Here are the key interactive commands available for managing documents and data processing:

### **Document Management**
*   **`load_document`**: Loads a text document from the host filesystem into the agent's document memory.
*   **`set_active_document`**: Sets a specific loaded document as the "active" one for subsequent operations.
*   **`list_documents`**: Lists all currently loaded document aliases and identifies the active document.
*   **`load_text_from_volume`**: Loads text from a persistent Modal Volume into the host-side document memory.

### **Text Processing & Chunking**
*   **`chunk_host`**: Splits a document on the host using strategies like size, headers, timestamps, or JSON keys.
*   **`chunk_sandbox`**: Chunks the active document inside the sandbox environment and stores the results in a buffer.
*   **`parallel_semantic_map`**: Runs parallel semantic analysis over text chunks using batched LLM queries.

### **Analysis & Extraction**
*   **`analyze_

## Step 4 - State and Memory Inspection

You can inspect in-memory chat state and loaded documents directly from the agent API.



In [11]:
if RUN_LIVE_CALLS:
    with build_react_chat_agent(
        docs_path=DOC_PATH if DOC_PATH.exists() else None,
        timeout=TIMEOUT,
        secret_name=SECRET_NAME,
    ) as agent:
        if DOC_PATH.exists():
            _ = agent.load_document(str(DOC_PATH), alias='active')

        snapshot = {
            'history_messages': len(agent.history.messages),
            'documents': agent.list_documents(),
        }
        print(json.dumps(snapshot, indent=2, default=str))
else:
    print('No live state to inspect yet.
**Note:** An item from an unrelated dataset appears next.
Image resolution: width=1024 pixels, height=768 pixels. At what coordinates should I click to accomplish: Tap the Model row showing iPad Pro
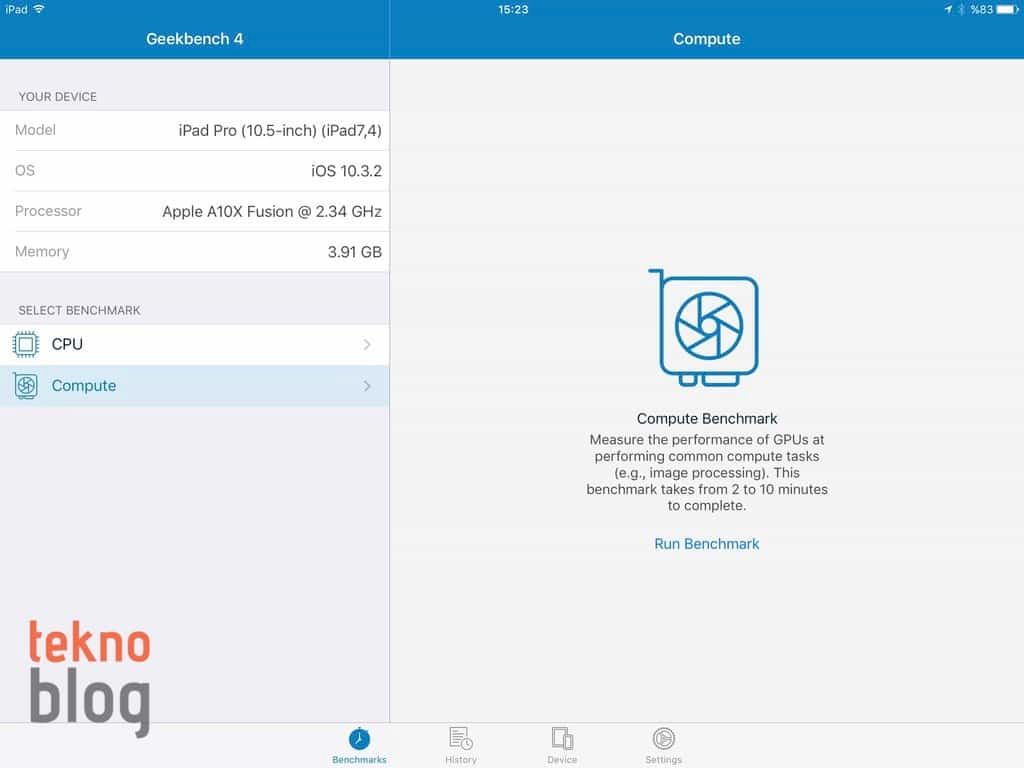point(195,130)
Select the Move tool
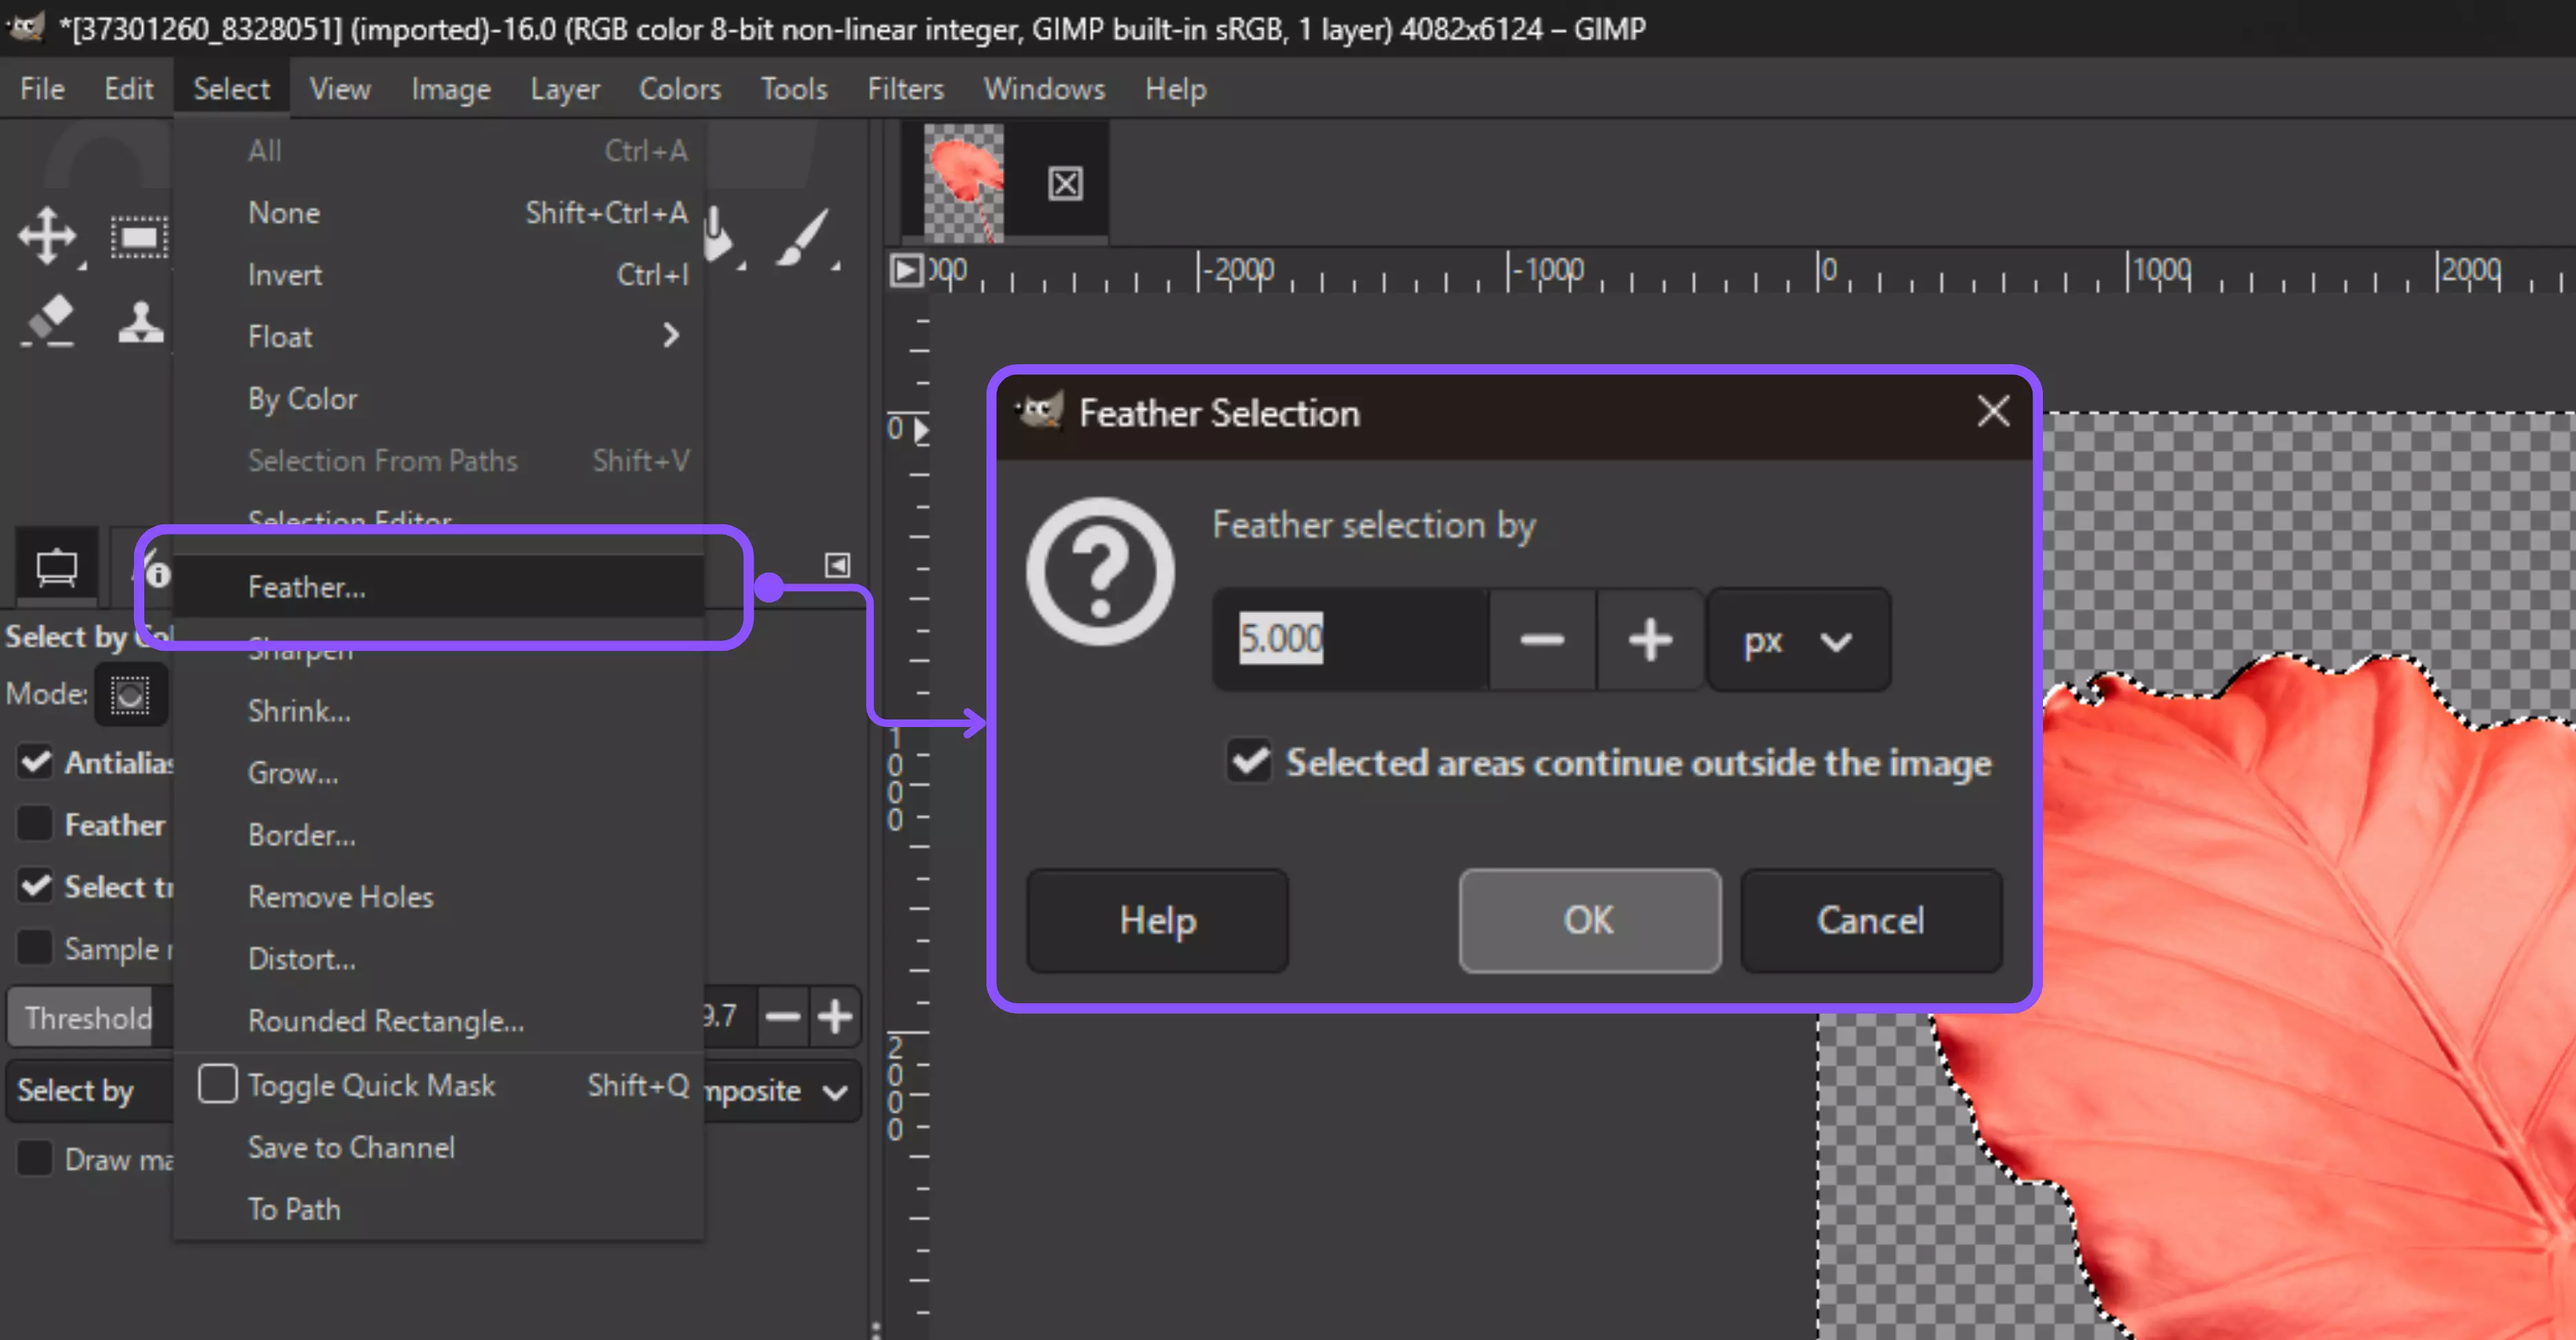 pyautogui.click(x=46, y=237)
Toggle RUN_LIVE_CALLS=True when ready.')


{
  "history_messages": 0,
  "documents": {
    "documents": [],
    "active_alias": null,
    "cache_size": 0,
    "cache_limit": 100
  }
}


## Exercise

1. Register a tiny custom tool that echoes a topic string.
2. Ask the agent to call that tool in a short request.
3. Inspect `history.messages` after the turn.



In [12]:
def echo_topic(topic: str) -> dict[str, str]:
    return {'topic': topic, 'note': 'custom tool demo'}

if RUN_LIVE_CALLS:
    with build_react_chat_agent(
        docs_path=DOC_PATH if DOC_PATH.exists() else None,
        timeout=TIMEOUT,
        secret_name=SECRET_NAME,
    ) as agent:
        print(agent.register_extra_tool(echo_topic))
        out = agent.chat_turn('Use the echo_topic tool with topic=agent-observability.')
        print(out['assistant_response'])
else:
    print('Exercise scaffold ready. Set RUN_LIVE_CALLS=True to execute.')


{'status': 'ok', 'tool_name': 'echo_topic'}
I have successfully executed the `echo_topic` tool with the topic "agent-observability". The tool returned a confirmation note indicating this was part of a custom tool demo.


## Pitfalls / Troubleshooting

- If Modal calls fail, run `uv run modal setup` and verify auth.
- If LLM access fails, run `uv run fleet-rlm check-secret` and confirm `LITELLM` keys exist.
- If document loading fails, confirm `DOC_PATH` exists.
- If streaming is unavailable for your backend, `chat_turn_stream` falls back to non-streaming behavior.